Woo’s winter quarters were in my furnace room. She had two sunny windows; a narrow lawn lay between them and the street. People walked up Simcoe when they went to the Park, especially to see Woo in her window—not children only. A war cripple whom my sister massaged told Lizzie, “I come down Simcoe Street because of a jolly little monkey in a window there.” A cranky old woman who was walked daily by two elderly spinster daughters, coy as Woo, always paused to commiserate with “the poor little captive!” Children begged, “This way, please, Gran, so we can see the monkey.” Woo grimaced at them all. She loved admiration, but pretended to respond with blasé indifference.
When summer came I moved Woo into a garden shed at the back to sleep. She sat in her cherry tree all day. Her street audience were angry. They said, “Is the monkey dead?”
“No, I have moved her to the back garden for the summer.” Muttering something sour, of which I heard “selfish, greedy”, they stalked by my house, morosely glowering at Woo’s empty window.
Woo was no more than eighteen inches high when she stood upright, not twelve when she sat with her spine hooped monkey-wise. Yet this little bundle of activity wedged herself into the consciousness of the entire neighbourhood. I, twenty times her size, owner of an apartment house, payer of taxes, did not make such an imprint on my locality as my monkey did. In every house was a human not unlike me. No other house in the district had a monkey. My house was known as the “monkey house”.
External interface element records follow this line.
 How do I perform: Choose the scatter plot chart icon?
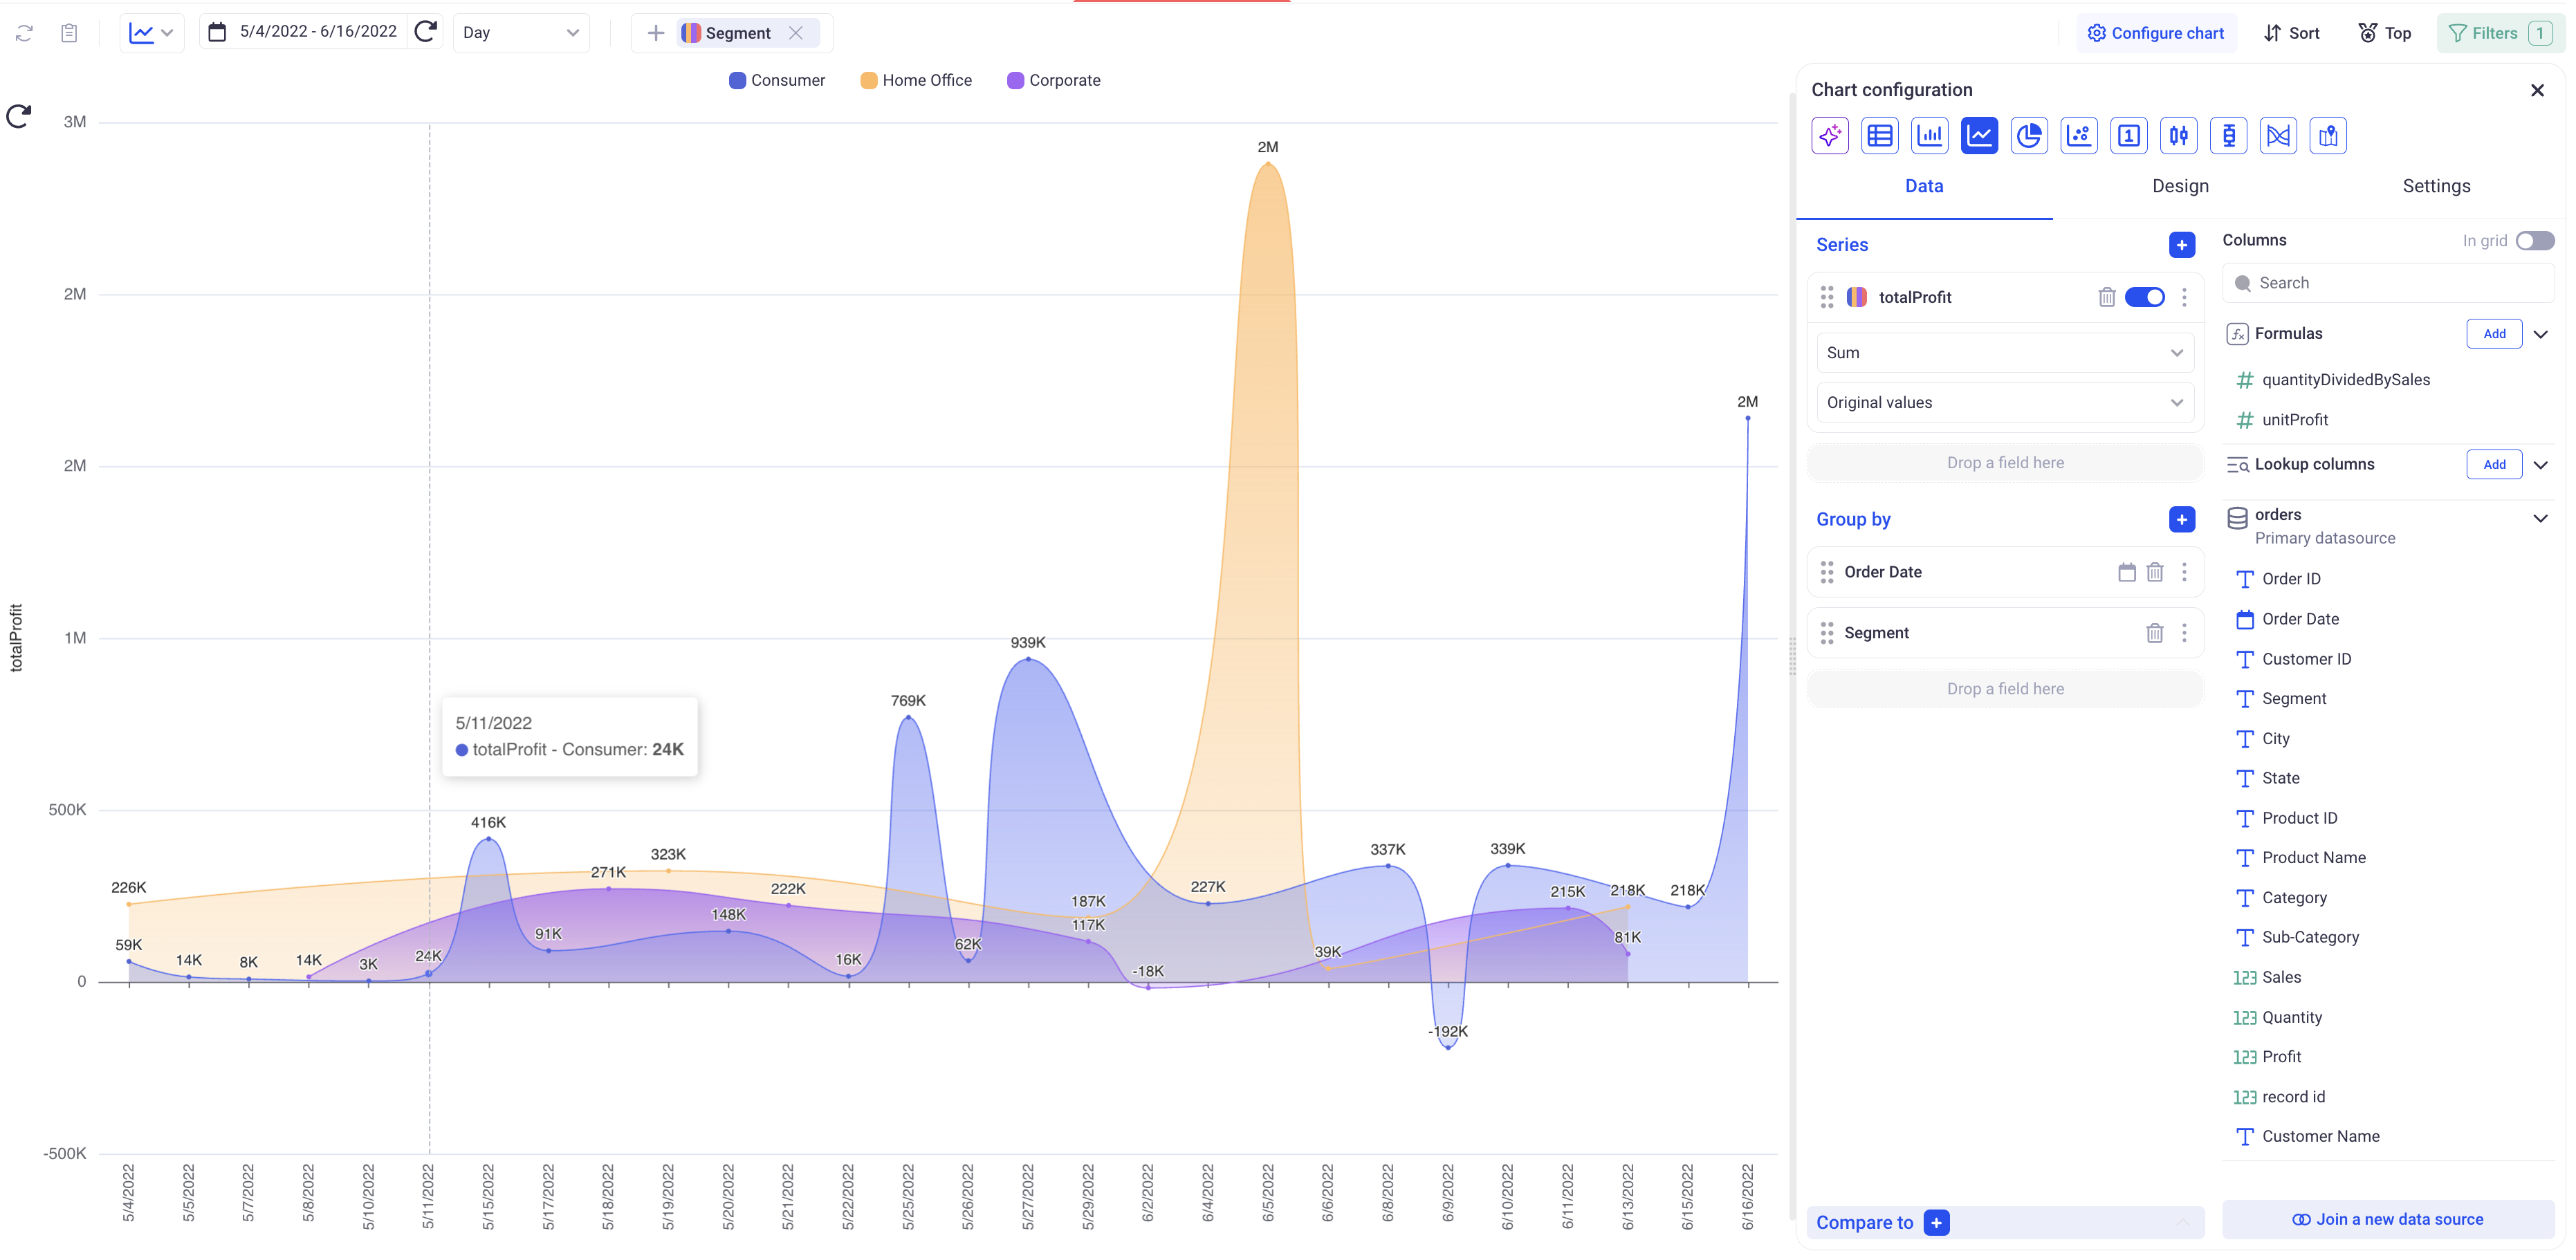click(x=2079, y=136)
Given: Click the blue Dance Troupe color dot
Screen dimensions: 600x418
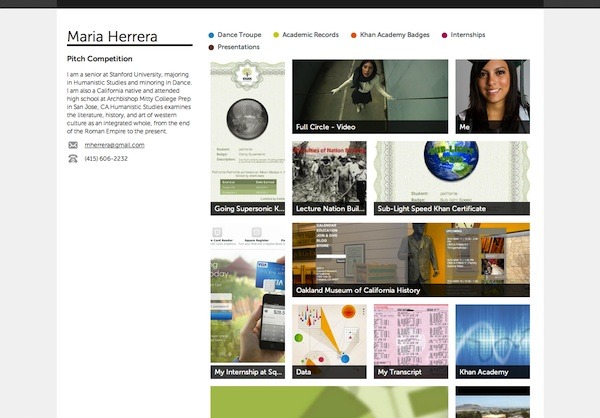Looking at the screenshot, I should click(212, 35).
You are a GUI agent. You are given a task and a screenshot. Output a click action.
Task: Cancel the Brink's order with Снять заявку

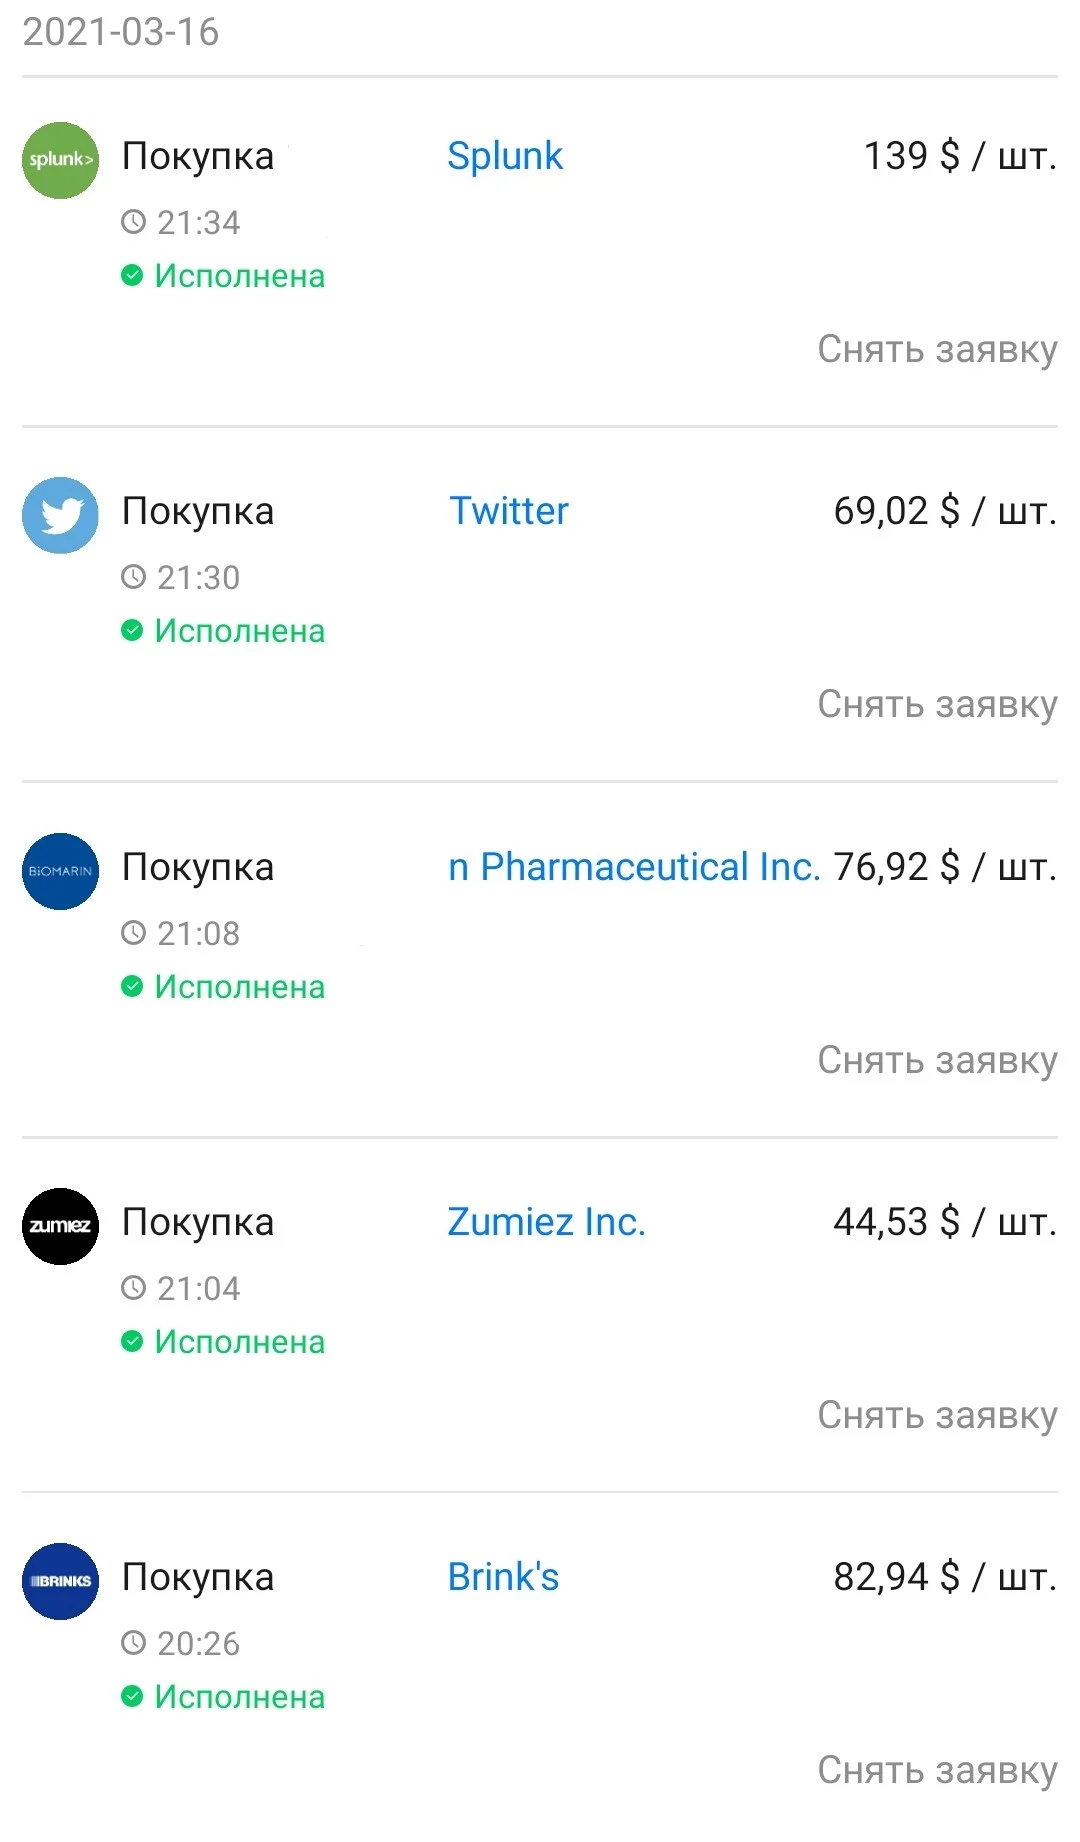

Woo loved summer quarters; her sleeping-box was nailed to the shed wall. She could open and shut the door of her shed at will. She tore shingles off the roof, smashed her drinking cup through the window, undermined the foundations, ripped boards off the floor hunting for earwigs. No dog except her beloved Ginger Pop was allowed to enter her shed, no cat, no fowl whatsoever, no human being but me. My sisters tried it once—this is what happened:
I was ill, tucked in bed down at Lizzie’s house. Lizzie loved to fuss over sick people, even cheerfully accepting care of furnace, beasts, and tenants as part of your cure.
She returned from doing my evening chores. “That evil creature has ripped the woollies from her sleeping-box and she will not let me go into her shed to tack them up again! What shall I do?”
“Let her sleep cold.”
“No, Milly, no! Woo is tropical,” protested my sister. “She will surely take a chill. Oh, dear! If only the beast hadn’t such rows and rows of teeth when she is mad!”
“I’ll tackle her—Woo likes me,” boasted Alice and sailed forth armed with banana, egg, and candy.
Alice did not come back. Dark came. Lizzie was about to make a trip of investigation when Alice came in pink and riled. “Huh! A monkey’s prisoner! Never thought I would be that!”
“What happened?”
“Woo grabbed the banana—while she was eating it I went into her house. The creature shut the door on me, held it fast, making evil faces if I tried to open it. I wondered how long it would be before anyone missed me—and my children waiting for their tea, the poor little things!”
“How did you get out?”
“Candy in my pocket. I pushed the door a crack open and flung the candy wide—Woo tore—I bolted. Children hungry because of the senseless whim of a gibberer! Milly, why must you . . . .”
We all laughed. Nobody could really hate that merry creature Woo; her pranks warmed our spinster middle-aged lives.